- Developer: Jonathan Smith
- Publisher: Ocean Software
- Platform: ZX Spectrum
- Release: 1985
- Genres: Action, Maze game
- Mode: Single-player

= Pud Pud in Weird World =

1985 video game

Pud Pud in Weird World (also known simply as Pud Pud) is a computer game published by Ocean Software in 1985 for the ZX Spectrum. It was written by Jonathan Smith. Smith was paid £1000 for Pud Pud by Ocean Software and was given a job at Ocean as a direct result of the game.

==Plot==

Pud Pud is trapped in Weird World and needs to escape. He must explore Weird World looking for ten puddings and avoiding the deadly kiss of Mrs Pud Pud.

==Gameplay==

The player controls Pud Pud (who resembles a round pudding with wings or feet depending on whether he's walking or flying) and must explore the mazelike Weird World. Pud Pud has a limited amount of energy which needs to be topped up by eating certain creatures that live in Weird World although other creatures, which drain his energy if eaten, must be avoided. If Pud Pud runs out of energy he loses one of his three lives.

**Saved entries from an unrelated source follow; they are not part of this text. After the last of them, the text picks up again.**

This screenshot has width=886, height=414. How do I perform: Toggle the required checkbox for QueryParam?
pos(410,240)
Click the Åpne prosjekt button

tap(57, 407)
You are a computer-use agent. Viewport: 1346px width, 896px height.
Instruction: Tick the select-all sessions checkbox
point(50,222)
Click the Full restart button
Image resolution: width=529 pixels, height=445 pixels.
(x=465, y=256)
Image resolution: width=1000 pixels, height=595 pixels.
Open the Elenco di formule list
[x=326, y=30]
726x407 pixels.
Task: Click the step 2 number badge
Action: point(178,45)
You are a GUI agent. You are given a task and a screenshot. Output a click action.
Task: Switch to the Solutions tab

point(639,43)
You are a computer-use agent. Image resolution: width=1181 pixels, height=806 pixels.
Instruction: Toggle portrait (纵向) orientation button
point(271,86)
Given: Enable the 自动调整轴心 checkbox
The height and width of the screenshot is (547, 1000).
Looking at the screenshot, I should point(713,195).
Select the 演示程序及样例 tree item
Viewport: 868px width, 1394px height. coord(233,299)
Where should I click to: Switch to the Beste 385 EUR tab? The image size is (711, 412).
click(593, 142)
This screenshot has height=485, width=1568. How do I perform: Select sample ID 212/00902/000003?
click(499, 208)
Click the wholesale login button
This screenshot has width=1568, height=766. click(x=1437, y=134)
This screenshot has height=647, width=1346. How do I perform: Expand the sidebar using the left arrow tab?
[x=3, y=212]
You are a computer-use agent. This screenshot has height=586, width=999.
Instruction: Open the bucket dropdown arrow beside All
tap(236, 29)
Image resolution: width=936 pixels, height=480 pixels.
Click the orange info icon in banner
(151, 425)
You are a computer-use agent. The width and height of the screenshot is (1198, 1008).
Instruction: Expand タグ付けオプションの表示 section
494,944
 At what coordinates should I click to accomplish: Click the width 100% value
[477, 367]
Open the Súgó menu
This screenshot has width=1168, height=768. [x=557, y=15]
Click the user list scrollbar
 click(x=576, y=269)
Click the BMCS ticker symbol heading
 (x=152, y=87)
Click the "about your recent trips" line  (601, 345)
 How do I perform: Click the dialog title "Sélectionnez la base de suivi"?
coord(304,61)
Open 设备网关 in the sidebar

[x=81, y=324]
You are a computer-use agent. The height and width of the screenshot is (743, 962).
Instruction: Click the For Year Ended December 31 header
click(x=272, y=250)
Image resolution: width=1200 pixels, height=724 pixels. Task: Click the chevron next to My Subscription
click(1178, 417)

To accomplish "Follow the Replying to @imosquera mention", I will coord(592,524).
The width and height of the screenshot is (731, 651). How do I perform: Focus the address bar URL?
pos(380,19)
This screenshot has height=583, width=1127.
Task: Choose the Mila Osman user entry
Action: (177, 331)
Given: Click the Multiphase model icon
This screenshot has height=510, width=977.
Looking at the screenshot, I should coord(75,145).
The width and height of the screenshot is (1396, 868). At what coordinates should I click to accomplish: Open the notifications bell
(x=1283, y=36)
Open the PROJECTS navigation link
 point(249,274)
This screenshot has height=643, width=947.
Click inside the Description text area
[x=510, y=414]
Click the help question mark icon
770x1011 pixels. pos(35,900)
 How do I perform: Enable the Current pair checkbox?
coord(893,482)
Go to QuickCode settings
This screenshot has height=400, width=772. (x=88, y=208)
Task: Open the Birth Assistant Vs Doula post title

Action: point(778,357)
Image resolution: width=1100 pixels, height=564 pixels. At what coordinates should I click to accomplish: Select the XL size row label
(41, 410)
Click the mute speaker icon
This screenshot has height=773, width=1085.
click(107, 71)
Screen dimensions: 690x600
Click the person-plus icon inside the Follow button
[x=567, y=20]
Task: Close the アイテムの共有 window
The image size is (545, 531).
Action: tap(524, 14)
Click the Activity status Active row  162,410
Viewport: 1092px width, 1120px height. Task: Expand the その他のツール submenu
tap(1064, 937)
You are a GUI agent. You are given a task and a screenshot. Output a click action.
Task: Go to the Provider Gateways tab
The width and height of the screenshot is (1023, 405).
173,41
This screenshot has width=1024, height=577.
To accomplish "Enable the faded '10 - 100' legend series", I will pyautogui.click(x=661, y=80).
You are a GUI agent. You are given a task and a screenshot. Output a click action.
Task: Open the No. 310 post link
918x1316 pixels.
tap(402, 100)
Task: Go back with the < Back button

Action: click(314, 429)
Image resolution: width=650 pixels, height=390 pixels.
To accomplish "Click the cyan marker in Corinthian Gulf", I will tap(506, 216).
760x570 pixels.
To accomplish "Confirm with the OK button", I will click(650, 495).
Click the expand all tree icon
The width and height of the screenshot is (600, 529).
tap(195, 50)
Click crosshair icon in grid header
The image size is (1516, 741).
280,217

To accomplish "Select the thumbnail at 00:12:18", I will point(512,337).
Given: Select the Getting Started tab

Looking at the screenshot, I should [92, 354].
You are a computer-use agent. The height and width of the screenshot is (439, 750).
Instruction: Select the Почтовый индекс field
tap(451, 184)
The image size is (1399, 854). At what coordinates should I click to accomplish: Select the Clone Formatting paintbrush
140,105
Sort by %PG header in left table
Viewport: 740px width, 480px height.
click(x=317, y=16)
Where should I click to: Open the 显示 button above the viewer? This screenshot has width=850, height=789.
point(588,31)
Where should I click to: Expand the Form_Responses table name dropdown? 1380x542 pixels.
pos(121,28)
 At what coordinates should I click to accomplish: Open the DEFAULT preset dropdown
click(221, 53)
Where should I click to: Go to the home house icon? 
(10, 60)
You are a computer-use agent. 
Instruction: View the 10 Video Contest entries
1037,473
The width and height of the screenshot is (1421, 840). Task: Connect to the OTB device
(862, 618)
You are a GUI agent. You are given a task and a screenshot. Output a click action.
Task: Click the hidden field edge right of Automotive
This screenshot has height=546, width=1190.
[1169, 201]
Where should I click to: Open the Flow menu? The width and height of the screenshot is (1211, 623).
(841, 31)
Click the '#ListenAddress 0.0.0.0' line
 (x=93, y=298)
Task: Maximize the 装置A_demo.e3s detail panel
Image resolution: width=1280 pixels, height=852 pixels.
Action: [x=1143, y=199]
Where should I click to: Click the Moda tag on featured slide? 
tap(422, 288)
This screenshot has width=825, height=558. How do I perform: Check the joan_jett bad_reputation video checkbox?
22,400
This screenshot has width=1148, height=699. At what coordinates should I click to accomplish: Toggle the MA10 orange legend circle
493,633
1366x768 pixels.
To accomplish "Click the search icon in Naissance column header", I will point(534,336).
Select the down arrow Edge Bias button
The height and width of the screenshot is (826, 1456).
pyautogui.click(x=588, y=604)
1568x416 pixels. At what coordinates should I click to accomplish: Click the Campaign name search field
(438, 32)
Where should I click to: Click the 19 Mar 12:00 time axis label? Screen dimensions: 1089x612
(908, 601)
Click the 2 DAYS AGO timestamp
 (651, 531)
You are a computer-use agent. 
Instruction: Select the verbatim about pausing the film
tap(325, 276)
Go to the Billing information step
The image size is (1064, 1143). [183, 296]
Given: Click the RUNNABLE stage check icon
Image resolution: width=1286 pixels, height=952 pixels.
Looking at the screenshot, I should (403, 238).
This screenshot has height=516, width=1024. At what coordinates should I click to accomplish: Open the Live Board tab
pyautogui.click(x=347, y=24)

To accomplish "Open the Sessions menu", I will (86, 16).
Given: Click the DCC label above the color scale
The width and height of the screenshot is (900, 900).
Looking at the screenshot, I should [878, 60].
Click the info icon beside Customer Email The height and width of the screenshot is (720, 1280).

Mrs Pud Pud occasionally appears on the screen and is similar to Pud Pud, but white and wearing high heels. If she touches Pud Pud he loses a life instantly, regardless of his energy status although the player will receive a bonus score based on how much energy was remaining when Mrs Pud Pud delivered her kiss.

Pud Pud can obtain an extra life by collecting all ten hidden puddings.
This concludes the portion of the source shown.